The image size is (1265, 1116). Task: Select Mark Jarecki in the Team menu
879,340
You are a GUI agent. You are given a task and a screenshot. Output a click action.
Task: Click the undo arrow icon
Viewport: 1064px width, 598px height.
═══
- How to complete this task
Recreate the listing word for word, omitting nothing.

- Your solution
The image size is (1265, 1116). Task: Select Mark Jarecki in the Team menu
879,340
You are a GUI agent. You are given a task and a screenshot. Output a click action.
Task: Click the undo arrow icon
Viewport: 1064px width, 598px height.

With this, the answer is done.